[SOURCE DOCUMENT Boundary: Start]

Nordgaard Curtis L, Berg Kristin M, Kapphahn Rebecca J, Reilly Cavan, Feng Xiao, Olsen Timothy W, Ferrington Deborah A
Department of Ophthalmology, University of Minnesota, Minneapolis, USA.
Invest Ophthalmol Vis Sci. 2006 Mar;47(3):815-22. doi: 10.1167/iovs.05-0976.
Age-related macular degeneration (AMD) is characterized clinically by changes in the retinal pigment epithelium (RPE), formation of drusen between the RPE and the underlying vasculature, geographic atrophy, and choroidal neovascularization. Later clinical stages are accompanied by impaired central vision. A limited understanding of the molecular events responsible for AMD has constrained the development of effective treatments. A proteomics approach was used to investigate the underlying mechanisms of AMD and to identify proteins exhibiting significant changes in expression with disease onset and progression.
Human donor eyes were categorized into one of four progressive stages of AMD. Proteins from the RPE were resolved and quantified by two-dimensional (2-D) gel electrophoresis. Proteins exhibiting significant expression changes at different disease stages were identified by matrix-assisted laser desorption ionization time-of-flight (MALDI-TOF) mass spectrometry. 2-D and semiquantitative one dimensional (1-D) Western blot analyses were used to determine whether changes identified by the proteomic analysis were specific for a protein subpopulation or representative of the entire protein population.
Proteins were identified from several critical pathways that changed at early and late disease stages, indicating potential causal mechanisms and secondary consequences of AMD, respectively. Proteins involved in protecting from stress-induced protein unfolding and aggregation, mitochondrial trafficking and refolding, and regulating apoptosis changed early in the disease process. Late-stage changes occurred in proteins that regulate retinoic acid and regeneration of the rhodopsin chromophore.
These results provide the first direct evidence of AMD stage-specific changes in human RPE protein expression and provide a basis for functional investigation of AMD that may ultimately suggest new therapeutic strategies.
年龄相关性黄斑变性(AMD)在临床上的特征为视网膜色素上皮(RPE)改变、RPE与下方脉管系统之间形成玻璃膜疣、地图样萎缩以及脉络膜新生血管。疾病后期会伴有中心视力受损。对导致AMD的分子事件了解有限,限制了有效治疗方法的开发。本研究采用蛋白质组学方法来探究AMD的潜在机制,并鉴定在疾病发生和进展过程中表达有显著变化的蛋白质。
将人类供体眼分为AMD的四个进展阶段之一。通过二维(2-D)凝胶电泳对RPE中的蛋白质进行分离和定量。通过基质辅助激光解吸电离飞行时间(MALDI-TOF)质谱鉴定在不同疾病阶段有显著表达变化的蛋白质。二维和半定量一维(1-D)蛋白质印迹分析用于确定蛋白质组分析所鉴定的变化是特定于蛋白质亚群还是代表整个蛋白质群体。
从几个关键途径中鉴定出了在疾病早期和晚期发生变化的蛋白质,分别表明了AMD的潜在因果机制和继发后果。参与保护细胞免受应激诱导蛋白解折叠和聚集、线粒体运输和重折叠以及调节细胞凋亡的蛋白质在疾病过程早期发生变化。晚期变化发生在调节视黄酸和视紫红质发色团再生的蛋白质中。
这些结果首次直接证明了人类RPE蛋白质表达中存在AMD阶段特异性变化,并为AMD的功能研究提供了基础;最终可能会由此提出新的治疗策略。

[SOURCE DOCUMENT Boundary: End]
[EXTRACTED INFORMATION Boundary: Start]

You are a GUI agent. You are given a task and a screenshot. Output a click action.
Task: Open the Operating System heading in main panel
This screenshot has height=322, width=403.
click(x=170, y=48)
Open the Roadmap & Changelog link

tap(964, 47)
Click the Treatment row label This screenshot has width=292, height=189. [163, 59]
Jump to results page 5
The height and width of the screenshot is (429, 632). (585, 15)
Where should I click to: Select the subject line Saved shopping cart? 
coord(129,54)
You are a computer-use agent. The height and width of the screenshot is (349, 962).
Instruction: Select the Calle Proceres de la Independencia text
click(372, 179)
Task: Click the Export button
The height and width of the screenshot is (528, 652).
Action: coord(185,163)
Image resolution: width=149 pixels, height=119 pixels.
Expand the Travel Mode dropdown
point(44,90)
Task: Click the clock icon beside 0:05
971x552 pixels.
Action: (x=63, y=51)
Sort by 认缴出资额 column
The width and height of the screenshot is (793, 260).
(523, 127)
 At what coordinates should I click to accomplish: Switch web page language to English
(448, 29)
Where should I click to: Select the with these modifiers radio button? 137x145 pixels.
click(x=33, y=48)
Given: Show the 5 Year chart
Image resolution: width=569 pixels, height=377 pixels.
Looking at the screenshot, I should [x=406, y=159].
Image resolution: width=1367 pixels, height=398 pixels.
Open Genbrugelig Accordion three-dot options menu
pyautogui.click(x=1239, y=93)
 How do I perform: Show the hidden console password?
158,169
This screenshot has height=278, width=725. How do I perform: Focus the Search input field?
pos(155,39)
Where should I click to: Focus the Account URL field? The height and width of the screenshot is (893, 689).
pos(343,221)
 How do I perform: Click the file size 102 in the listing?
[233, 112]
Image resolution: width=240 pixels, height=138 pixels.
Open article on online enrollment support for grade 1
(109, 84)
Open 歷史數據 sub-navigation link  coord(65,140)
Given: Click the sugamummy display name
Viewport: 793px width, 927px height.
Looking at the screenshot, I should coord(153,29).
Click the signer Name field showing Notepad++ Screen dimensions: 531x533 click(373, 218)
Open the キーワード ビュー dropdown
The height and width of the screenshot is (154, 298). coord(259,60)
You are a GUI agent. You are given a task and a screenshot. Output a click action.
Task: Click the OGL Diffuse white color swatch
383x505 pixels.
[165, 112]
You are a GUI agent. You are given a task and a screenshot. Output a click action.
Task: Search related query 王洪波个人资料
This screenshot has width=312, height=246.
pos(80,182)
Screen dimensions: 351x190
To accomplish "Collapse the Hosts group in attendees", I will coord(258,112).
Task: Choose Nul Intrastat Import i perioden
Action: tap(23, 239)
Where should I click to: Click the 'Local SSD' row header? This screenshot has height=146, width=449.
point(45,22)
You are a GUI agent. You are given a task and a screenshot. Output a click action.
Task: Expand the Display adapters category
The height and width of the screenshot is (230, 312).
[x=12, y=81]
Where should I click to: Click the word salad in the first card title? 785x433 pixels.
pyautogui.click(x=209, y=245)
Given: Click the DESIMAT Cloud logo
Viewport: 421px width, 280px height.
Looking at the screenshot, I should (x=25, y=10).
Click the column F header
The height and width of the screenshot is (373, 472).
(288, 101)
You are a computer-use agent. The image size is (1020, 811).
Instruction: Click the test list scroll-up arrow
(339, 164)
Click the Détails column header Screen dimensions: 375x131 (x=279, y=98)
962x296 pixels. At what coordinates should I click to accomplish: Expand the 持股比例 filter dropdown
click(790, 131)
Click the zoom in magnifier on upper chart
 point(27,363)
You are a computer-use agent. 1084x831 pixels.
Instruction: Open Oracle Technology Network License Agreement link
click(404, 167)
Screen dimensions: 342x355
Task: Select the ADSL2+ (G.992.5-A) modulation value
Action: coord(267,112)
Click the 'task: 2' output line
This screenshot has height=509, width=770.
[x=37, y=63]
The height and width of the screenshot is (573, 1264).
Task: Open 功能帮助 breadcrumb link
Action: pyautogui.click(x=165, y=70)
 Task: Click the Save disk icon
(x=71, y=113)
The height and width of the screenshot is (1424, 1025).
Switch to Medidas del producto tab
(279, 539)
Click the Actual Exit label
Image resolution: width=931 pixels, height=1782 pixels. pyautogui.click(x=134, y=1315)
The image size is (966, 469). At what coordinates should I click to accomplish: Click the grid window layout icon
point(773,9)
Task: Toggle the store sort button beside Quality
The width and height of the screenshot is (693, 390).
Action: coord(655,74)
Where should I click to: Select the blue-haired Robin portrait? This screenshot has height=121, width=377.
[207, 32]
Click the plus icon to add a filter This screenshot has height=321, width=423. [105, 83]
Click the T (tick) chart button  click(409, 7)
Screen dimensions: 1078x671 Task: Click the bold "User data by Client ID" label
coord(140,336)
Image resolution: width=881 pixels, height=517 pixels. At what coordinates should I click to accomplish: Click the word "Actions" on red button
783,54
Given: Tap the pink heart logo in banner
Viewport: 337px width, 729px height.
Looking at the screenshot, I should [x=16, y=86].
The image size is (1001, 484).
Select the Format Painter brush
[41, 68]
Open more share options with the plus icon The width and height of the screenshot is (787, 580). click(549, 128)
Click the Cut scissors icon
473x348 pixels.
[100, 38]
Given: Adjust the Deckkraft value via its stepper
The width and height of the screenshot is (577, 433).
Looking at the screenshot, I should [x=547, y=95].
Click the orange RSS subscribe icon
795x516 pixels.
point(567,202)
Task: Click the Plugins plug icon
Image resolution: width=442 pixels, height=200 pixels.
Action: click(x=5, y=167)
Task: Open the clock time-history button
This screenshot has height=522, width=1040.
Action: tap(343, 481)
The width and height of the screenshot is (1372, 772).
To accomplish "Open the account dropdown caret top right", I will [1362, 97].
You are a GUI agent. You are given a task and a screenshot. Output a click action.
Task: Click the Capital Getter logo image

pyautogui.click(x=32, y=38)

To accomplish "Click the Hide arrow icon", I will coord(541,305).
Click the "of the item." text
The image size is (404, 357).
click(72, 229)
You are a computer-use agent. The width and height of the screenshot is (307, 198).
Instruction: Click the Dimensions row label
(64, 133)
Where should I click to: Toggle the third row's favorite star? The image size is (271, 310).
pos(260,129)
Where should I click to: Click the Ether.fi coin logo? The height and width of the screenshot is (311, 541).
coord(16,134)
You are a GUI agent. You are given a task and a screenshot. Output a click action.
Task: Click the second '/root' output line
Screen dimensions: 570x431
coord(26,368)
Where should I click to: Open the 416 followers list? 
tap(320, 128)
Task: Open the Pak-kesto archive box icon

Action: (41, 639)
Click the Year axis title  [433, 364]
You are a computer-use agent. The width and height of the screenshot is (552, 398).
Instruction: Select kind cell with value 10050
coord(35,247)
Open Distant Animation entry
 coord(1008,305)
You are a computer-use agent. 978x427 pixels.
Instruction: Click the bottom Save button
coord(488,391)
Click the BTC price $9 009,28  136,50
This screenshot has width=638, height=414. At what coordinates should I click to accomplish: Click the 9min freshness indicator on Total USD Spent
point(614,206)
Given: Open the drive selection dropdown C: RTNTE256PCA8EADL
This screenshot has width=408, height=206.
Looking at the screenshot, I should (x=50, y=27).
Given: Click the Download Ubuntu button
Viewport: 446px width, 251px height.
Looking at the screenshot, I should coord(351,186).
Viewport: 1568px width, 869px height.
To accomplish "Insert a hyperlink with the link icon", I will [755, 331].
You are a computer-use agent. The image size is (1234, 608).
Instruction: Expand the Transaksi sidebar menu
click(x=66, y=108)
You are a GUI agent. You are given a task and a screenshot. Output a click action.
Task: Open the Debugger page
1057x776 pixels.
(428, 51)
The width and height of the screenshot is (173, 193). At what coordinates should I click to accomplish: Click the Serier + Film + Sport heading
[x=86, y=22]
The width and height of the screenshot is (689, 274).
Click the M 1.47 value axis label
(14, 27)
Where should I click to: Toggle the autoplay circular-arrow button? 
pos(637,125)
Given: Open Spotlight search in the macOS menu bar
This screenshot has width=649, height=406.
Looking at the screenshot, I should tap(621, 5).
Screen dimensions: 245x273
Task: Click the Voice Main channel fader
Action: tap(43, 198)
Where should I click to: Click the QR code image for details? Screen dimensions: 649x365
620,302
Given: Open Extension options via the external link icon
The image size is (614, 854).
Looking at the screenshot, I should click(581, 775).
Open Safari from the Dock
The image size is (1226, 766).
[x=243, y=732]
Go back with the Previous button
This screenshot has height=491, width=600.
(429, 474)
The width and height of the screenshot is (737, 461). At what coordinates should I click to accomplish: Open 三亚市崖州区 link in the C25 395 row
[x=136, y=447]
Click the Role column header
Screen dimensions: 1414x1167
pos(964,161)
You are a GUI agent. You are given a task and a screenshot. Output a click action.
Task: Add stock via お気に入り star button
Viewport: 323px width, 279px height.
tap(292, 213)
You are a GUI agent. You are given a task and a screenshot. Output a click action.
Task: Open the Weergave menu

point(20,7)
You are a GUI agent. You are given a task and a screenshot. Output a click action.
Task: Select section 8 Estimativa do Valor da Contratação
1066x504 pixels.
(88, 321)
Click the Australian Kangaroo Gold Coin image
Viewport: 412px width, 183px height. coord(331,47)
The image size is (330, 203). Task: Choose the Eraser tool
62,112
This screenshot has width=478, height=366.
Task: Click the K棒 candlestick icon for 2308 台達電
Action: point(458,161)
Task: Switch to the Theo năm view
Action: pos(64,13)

[EXTRACTED INFORMATION Boundary: End]

◆ **ASSIGNED TASK**: Quote the abstract on age-related macular degeneration word for word, starting at "从几个关键途径中鉴定出了在疾" and ending at "可能会由此提出新的治疗策略。".

◆ **RESULT OF THIS EXERCISE**:
从几个关键途径中鉴定出了在疾病早期和晚期发生变化的蛋白质,分别表明了AMD的潜在因果机制和继发后果。参与保护细胞免受应激诱导蛋白解折叠和聚集、线粒体运输和重折叠以及调节细胞凋亡的蛋白质在疾病过程早期发生变化。晚期变化发生在调节视黄酸和视紫红质发色团再生的蛋白质中。
这些结果首次直接证明了人类RPE蛋白质表达中存在AMD阶段特异性变化,并为AMD的功能研究提供了基础;最终可能会由此提出新的治疗策略。